Quartiles, quintiles, deciles, and percentiles are values or cut points that partition a finite number of observations into nearly equal-sized subsets. The number of partitions depends on the type of cut point involved.
They divide data into four parts. The first quartile, Q1, is referred to as the lower quartile, and the last quartile, Q4, is the upper quartile. Q1 splits the data into the lower 25% and upper 75% values. Similarly, the upper quartile subdivides the data into the lower 75% of the values and the upper 25%. The difference between the upper and lower quartiles is known as the interquartile range, which indicates the spread of the middle 50% of the data.
Though rarely used in practice, quintiles split a set of data into five equal parts, i.e., fifths. Therefore, the second quintile splits data into the lower 40% of the values and the upper 60%.
The deciles subdivide data into ten equal parts. There are 10 deciles in any data set. For example, the fourth decile splits data into the lower 40% of the values and the upper 60%.
Percentiles split data into 100 equal parts, i.e., hundredths. So, for instance, the 77th percentile splits the data into the lower 77% of the values and the upper 23%.
Financial analysts commonly use the four types of subdivisions to rank investment performance. You should note that quartiles, quintiles, and deciles can all be expressed as percentiles. For instance, the first quartile is just the 25th percentile. Similarly, the fourth decile is simply the 40th percentile. This enables the application of the formula below.
$$\text{Position of percentile}=\frac{\left(n+1\right)y}{100}$$
Example: Calculating Quartiles
Given the following distribution of returns, calculate the lower quartile.
{10% 23% 12% 21% 14% 17% 16% 11% 15% 19%}
Solution
First, we have to arrange the values in ascending order:
{10% 11% 12% 14% 15% 16% 17% 19% 21% 23%}
Next, we establish the position of the first quartile. This is simply the 25th percentile. Therefore:
$$P_{25}=\frac{\left(10+1\right)25}{100}={2.75}^{th}\ value$$
Since the value is not straightforward, we have to extrapolate between the 2nd and the 3rd data points. The 25th percentile is three-fourths (0.75) of the way from the 2nd data point (11%) to the 3rd data point (12%):
$$11\%+0.75\times\left(12-11\right)=11.75\%$$
A box-and-whisker plot is used to display the dispersion of data across quartiles. It consists of a “box” with “whiskers” connected to it. The plot shows the following five-number summary of a set of data.

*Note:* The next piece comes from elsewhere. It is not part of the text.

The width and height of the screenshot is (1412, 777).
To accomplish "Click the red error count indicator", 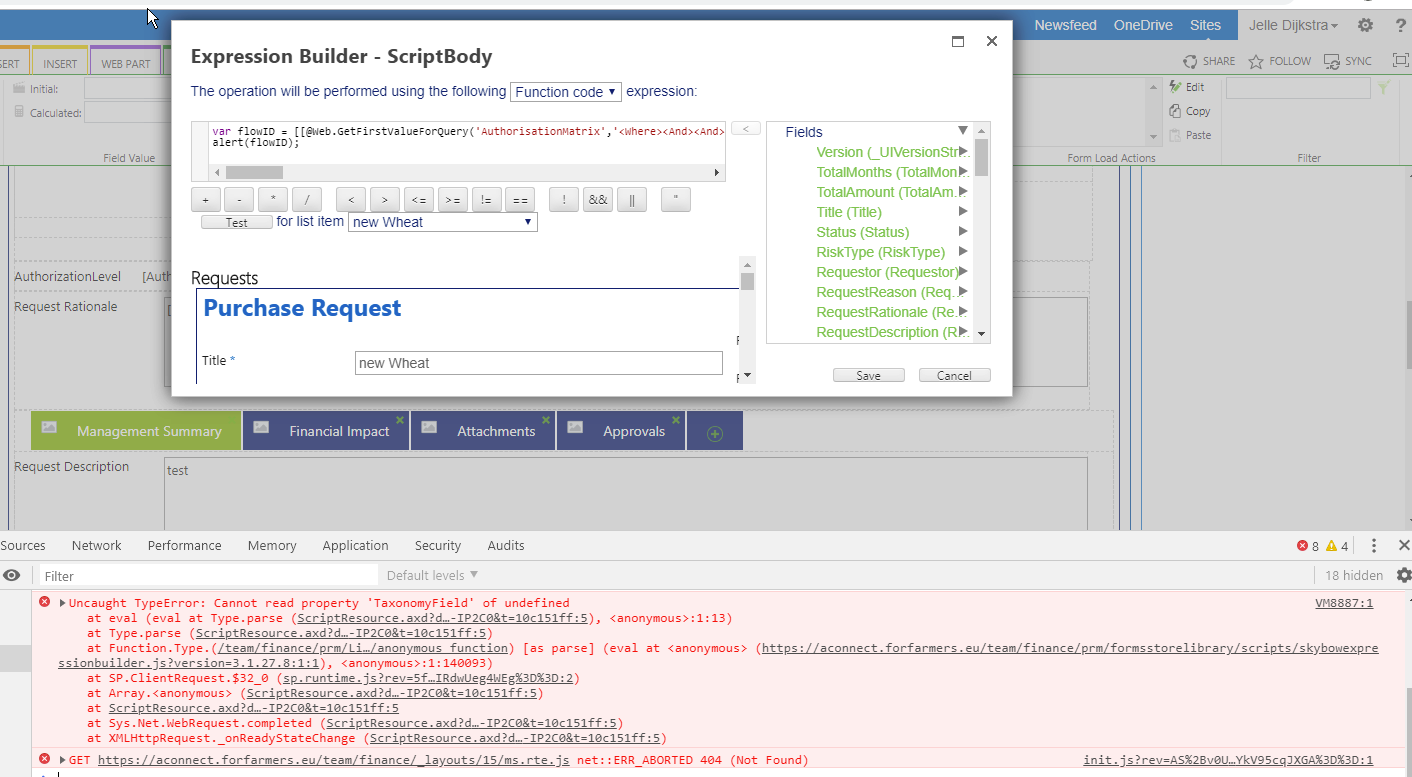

Example: Box and Whisker Plot
Consider the following box and whisker plot:
1. Which of the following is most likely the median?
A. 10.
B. 10.5.
C. 11.
Solution
The correct answer is B.
$$\text{Median or Quartile 2 (Q2)} = \frac{\left(10+11\right)}{2}=10.5$$
2. Which of the following is most likely the interquartile range?
A. 4.5.
B. 6.5.
C. 11.
Solution
The correct answer is C.
$$\text{Interquartile range is}\ Q_3-Q_1=15-4=11$$
3. Which of the following is most likely the 3rd quartile?
A. 4.
B. 15.
C. 18.
Solution
$$\text{Quartile 3 (Q3)} = \frac{3\times\left(n+1\right)}{4}=\ \frac{3\times\left(16+1\right)}{4}=12.75th\ \text{term, which is}\ 14.75$$
Quantiles have two main purposes in investment practice. First, quantiles are used to rank performance. Secondly, quantiles can be used in investment research for comparison purposes. For example, companies can be clustered into deciles to compare the performance of small companies with the large ones. In this case, the first decile will contain the portfolio of companies with the smallest market values, while the tenth decile will contain the companies with the largest market values.
Question
A mutual fund achieved the following rates of growth over an 11-month period:
{3% 2% 7% 8% 2% 4% 3% 7.5% 7.2% 2.7% 2.09%}
The 5th decile from the data is closest to:
A. 2%.
B. 3%.
C. 4%.
Solution
The correct answer is B.
First, you should re-arrange the data in ascending order:
{2% 2% 2.09% 2.7% 3% 3% 4% 7% 7.2% 7.5% 8%}
Secondly, you should establish the 5th decile. This is simply the 50th percentile and is actually the median:
$$\begin{align}P_{50}&=\frac{\left(1+11\right)50}{100}\\& =12\times 0.5\\& =6,\ \text{i.e., the 6th data point}\end{align}$$
Therefore, the 5th decile = 50th percentile = Median = 3%